As of March 31, 2022, the company had cash and cash equivalents of $27.2 million, restricted cash of $13.8 million, and short-term investments of $10.2 million, for a total of $51.2 million. The company is implementing cost savings programs and monetizing non-core assets, and as the company completes such activities, the company plans to extend its cash runway into next year.

Athenex now expects product sales growth to be in the range of 20-25% over the prior year period, versus the prior range of 15-20% growth, year-over-year, due to the strong performance of Athenex's APD/APS division, earlier than expected NY State license, and the robust pipeline of launches planned for the remainder of 2022.
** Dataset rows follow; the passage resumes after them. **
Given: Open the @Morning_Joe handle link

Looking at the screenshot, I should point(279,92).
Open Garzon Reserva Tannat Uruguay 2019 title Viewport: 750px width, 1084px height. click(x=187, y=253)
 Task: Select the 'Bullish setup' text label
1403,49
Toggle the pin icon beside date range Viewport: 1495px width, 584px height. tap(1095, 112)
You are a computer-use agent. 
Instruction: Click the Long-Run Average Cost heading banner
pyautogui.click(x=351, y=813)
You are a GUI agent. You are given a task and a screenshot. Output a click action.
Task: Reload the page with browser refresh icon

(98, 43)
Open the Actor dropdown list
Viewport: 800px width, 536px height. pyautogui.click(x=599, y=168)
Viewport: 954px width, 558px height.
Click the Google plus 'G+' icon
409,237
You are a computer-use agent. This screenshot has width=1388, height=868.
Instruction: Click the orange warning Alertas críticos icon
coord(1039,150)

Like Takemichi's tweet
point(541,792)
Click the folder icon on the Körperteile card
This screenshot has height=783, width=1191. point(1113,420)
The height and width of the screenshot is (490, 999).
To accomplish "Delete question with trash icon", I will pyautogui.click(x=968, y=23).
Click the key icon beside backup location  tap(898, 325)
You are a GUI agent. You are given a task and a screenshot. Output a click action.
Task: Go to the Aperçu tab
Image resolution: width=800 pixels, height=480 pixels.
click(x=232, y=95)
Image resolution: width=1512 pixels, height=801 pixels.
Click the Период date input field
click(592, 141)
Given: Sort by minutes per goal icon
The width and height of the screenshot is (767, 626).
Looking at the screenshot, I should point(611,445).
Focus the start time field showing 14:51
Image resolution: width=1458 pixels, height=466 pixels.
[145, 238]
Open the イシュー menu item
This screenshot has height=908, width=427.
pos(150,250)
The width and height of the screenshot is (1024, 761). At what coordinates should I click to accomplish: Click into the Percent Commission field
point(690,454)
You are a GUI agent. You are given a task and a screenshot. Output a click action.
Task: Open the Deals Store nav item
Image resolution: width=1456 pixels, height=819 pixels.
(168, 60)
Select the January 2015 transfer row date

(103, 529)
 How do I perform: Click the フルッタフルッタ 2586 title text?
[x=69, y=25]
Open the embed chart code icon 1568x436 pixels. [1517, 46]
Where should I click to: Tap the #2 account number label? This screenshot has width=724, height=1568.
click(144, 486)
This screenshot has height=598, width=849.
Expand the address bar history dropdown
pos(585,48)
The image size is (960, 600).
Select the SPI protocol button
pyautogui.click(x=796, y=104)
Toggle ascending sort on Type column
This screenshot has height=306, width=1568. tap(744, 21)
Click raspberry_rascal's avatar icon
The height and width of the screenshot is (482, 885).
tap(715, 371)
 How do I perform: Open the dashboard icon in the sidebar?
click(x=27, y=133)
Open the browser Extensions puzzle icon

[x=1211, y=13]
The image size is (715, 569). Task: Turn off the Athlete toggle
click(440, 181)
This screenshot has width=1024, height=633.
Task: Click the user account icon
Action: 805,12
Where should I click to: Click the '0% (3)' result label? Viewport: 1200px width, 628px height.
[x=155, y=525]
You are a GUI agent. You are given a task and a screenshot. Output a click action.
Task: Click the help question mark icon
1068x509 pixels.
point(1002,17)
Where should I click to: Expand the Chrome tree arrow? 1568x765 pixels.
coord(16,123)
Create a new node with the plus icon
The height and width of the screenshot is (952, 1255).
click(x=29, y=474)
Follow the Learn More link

Athenex announced data from the ANCHOR Phase 1 study of KUR-502 during an oral presentation by Carlos Ramos, M.D., professor, Center for Cell and Gene Therapy, Baylor College of Medicine, at the Tandem Meetings of the American Society of Transplantation and Cellular Therapy, ASTCT, and the Center for International Blood & Marrow Transplant Research, CIBMTR, taking place April 23 to 26, in Salt Lake City, UT. "Encouraging data from the interim update of the ANCHOR study further support the promising efficacy and favorable safety profile of KUR-502 in heavily pretreated patients with hematological malignancies," said Dan Lang, M.D., President of Athenex Cell Therapy. "It is exciting to see the therapeutic benefit of our CAR-NKT cell therapy persists as the ANCHOR study matures, particularly in patients who have already progressed on autologous CAR-T therapy. We intend to collect additional patient data as we expand the study to include more sites and look forward to providing another update later this year." Highlights from the interim update include response data from seven evaluable patients, including two additional patients who were previously too early to assess: One patient with NHL had stable disease, and a second patient with ALL had progressive disease at the 4-week assessment; Two CRs persisted for more than 6 months with one at 34 weeks and still ongoing; Two responses were observed in patients who had relapsed after previous autologous CAR-T therapy; Excellent safety with no immune effector cell-associated neurotoxicity syndrome and no graft versus host disease attributable to CAR-NKT cells; Grade 1 cytokine release syndrome in 2 ALL patients.